§ **What to produce**:
Where "This" appears in a line of the entries below, that line should be copied.

--- Listed records ---

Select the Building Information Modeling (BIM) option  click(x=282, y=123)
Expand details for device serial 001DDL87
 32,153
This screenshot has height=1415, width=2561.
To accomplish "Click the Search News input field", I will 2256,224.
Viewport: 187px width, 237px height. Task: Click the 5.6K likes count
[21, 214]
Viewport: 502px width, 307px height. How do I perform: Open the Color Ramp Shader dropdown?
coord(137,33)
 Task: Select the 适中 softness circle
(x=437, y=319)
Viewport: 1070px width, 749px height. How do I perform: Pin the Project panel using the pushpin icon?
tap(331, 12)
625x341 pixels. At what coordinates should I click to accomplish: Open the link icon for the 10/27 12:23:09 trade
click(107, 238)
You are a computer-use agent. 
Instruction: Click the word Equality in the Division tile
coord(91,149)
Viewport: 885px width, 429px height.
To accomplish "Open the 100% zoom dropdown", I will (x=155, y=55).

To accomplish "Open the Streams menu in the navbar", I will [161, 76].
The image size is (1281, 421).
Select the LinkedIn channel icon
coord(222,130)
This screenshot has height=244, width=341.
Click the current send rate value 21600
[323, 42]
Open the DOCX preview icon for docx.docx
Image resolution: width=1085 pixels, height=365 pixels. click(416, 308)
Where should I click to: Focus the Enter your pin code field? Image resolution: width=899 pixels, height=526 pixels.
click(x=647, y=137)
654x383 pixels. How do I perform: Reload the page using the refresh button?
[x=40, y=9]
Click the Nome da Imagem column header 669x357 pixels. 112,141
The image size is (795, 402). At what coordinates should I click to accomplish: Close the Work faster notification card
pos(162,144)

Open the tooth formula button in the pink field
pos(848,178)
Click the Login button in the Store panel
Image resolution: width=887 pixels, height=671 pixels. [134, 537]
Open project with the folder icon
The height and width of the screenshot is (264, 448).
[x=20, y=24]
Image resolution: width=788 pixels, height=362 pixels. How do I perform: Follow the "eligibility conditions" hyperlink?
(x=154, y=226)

---

§ **Task response**:
This screenshot has height=1415, width=2561.
This screenshot has height=244, width=341.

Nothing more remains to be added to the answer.